As far as exercise safety was concerned, in the water buoyancy and viscosity lower the forces applied to body mass-bearing joints, such as the knee, and as a result the aquatic exercise did not damage muscles and joints. Moreover, in the present aquatic exercise training, the level of intensity was set at “moderately strong”. With land-based muscle strength training, excessive force on muscles can lead to muscle injury (Roth et al. 2000). However, in the water, resistance increases in relation to speed, and even when intensity is increased the risk of overload is low.
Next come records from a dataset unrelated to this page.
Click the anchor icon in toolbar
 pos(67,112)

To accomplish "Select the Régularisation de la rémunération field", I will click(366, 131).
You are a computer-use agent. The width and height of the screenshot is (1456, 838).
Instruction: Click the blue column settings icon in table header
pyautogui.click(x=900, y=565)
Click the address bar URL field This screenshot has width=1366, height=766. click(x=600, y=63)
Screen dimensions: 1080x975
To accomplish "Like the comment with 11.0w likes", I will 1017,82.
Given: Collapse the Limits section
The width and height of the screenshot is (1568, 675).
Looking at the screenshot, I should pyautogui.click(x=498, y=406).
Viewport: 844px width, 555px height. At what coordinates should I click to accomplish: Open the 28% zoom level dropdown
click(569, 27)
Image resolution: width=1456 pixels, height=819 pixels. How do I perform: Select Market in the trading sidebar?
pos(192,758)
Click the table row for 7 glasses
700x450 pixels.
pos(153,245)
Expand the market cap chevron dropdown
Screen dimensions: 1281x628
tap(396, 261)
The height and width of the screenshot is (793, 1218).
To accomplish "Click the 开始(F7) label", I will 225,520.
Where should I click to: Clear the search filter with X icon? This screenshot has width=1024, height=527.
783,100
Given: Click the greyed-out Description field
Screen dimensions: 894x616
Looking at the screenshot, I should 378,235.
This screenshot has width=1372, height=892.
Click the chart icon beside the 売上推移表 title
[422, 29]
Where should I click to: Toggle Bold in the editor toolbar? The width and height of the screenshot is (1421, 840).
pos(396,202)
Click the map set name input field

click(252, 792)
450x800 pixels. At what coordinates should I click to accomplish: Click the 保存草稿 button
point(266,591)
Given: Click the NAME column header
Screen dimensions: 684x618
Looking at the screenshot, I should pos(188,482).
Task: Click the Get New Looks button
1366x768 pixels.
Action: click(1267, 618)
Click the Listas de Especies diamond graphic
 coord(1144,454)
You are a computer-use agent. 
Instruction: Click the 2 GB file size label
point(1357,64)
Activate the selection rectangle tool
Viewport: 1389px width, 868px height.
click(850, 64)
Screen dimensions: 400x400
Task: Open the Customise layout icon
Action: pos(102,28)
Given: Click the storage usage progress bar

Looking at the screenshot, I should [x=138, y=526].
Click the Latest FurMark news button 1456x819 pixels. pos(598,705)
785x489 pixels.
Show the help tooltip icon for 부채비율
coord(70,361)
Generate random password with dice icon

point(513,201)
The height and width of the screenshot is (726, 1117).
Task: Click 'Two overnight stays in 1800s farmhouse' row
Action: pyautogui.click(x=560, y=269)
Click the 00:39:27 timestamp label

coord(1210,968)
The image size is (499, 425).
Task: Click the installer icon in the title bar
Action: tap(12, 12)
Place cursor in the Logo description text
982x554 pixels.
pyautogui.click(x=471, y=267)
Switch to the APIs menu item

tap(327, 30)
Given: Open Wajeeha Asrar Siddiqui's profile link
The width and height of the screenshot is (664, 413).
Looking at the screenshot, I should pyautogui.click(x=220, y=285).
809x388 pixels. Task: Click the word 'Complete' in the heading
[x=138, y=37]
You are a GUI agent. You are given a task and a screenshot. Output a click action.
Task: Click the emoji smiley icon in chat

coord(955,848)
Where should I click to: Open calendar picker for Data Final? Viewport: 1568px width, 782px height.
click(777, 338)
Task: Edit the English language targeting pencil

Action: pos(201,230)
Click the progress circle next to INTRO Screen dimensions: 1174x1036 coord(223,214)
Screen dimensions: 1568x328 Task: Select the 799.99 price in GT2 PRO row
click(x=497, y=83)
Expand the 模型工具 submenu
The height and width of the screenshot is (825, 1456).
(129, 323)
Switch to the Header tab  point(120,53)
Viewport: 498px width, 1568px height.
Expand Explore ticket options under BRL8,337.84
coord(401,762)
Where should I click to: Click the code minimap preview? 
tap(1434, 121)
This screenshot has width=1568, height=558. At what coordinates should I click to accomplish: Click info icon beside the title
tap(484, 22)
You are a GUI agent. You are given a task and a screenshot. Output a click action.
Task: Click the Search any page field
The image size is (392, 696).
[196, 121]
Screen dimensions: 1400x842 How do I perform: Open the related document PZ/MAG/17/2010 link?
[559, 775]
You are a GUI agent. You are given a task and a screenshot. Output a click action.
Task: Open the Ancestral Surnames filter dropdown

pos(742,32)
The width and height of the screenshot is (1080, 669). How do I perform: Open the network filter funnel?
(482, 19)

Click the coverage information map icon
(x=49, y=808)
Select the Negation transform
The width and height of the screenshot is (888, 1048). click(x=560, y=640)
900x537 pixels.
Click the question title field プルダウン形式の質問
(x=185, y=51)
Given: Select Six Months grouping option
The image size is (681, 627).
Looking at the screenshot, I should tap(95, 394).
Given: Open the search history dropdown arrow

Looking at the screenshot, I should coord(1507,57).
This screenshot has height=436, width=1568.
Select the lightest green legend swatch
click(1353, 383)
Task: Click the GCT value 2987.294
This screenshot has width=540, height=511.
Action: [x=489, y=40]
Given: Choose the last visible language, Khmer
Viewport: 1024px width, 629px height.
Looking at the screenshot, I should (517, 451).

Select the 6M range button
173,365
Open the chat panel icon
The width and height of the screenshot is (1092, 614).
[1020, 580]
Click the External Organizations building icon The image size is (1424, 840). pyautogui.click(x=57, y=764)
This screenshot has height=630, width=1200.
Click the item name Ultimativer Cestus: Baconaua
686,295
It has been reported that the incidence of injury is lower for swimmers than for athletes who perform aerobic exercise on land (Pantoja et al. 2009), suggesting that aquatic exercise is safer than land-based exercise. The present study suggests that the elderly can also safely perform the present aquatic exercise training using water-resistance equipment.

Conclusion

The present aquatic exercise training using water-resistance equipment for the elderly are able to improve the physical fitness as reflected in balance function, walking ability (5-m maximum walking speed and 10-m obstacle walking), and tension and anxiety score of POMS. These data suggested the possibility of prevention of falls by the elderly.